The Impact of Maternal Thyrotoxicosis and Antithyroid Drug Exposure on Fetal/Neonatal Brain Development

Abstract

Elevated maternal thyroid hormone levels during pregnancy, as well as antithyroid drugs, can influence fetal and neonatal brain development. Elevated thyroid hormone levels in pregnancy are associated with an increased risk of miscarriage, preterm delivery, intrauterine growth restriction, preeclampsia, and heart failure. Fetal exposure to excessive maternal thyroid hormone is associated with inhibition of the fetal hypothalamic–pituitary–thyroid axis, impaired maturation of pituitary thyrotrophs and thyroid gland development, and potential disruption of neurologic development.
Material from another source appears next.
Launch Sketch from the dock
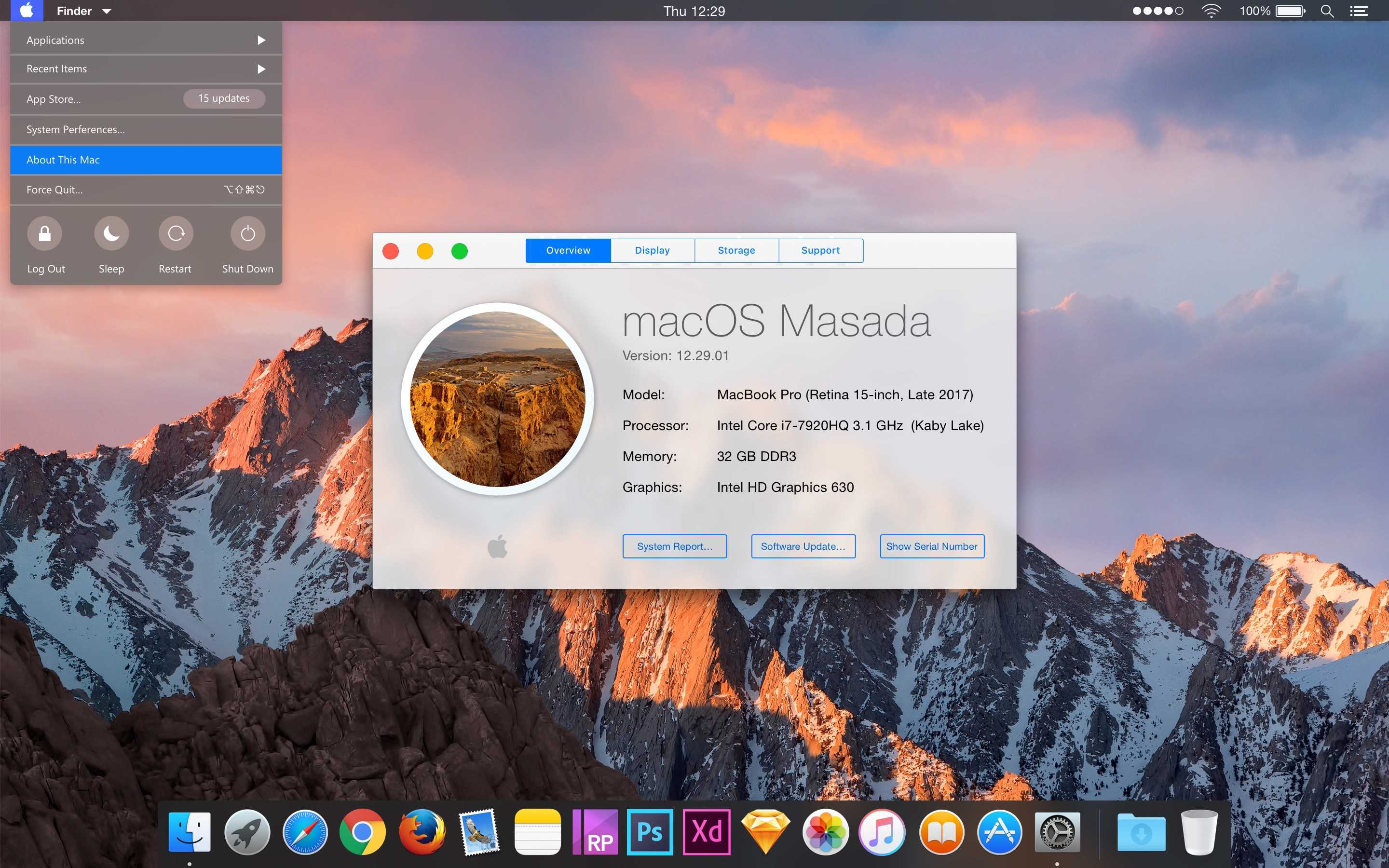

Early diagnosis and treatment of maternal hyperthyroidism during pregnancy with antithyroid drugs improves pregnancy outcomes, fetal growth, and neurologic development. The antithyroid drugs methimazole (MMI) and carbimazole (CAB), however, are associated with a rare embryopathy that may include aplasia cutis, choanal atresia, tracheoesophageal fistulas, omphalocele, omphalomesenteric duct anomalies, and facial abnormalities. Although the number of reported cases is small relative to the number of women taking MMI or CAB at the time of conception, similar congenital abnormalities have not been reported in association with exposure to the antithyroid drug propylthiouracil (PTU). Developmental delay has been described in a subset of cases of MMI/CAB-related embryopathy, potentially due to the perinatal hypoxia associated with bilateral choanal atresia. PTU has been associated with severe maternal hepatotoxicity. The current guidelines for treatment of hyperthyroidism in pregnancy reconcile the adverse profile of antithyroid drugs in pregnancy by recommending PTU in the first trimester, to minimize the risk for embryopathy, and MMI in the second and third trimesters, to minimize the risk of liver failure.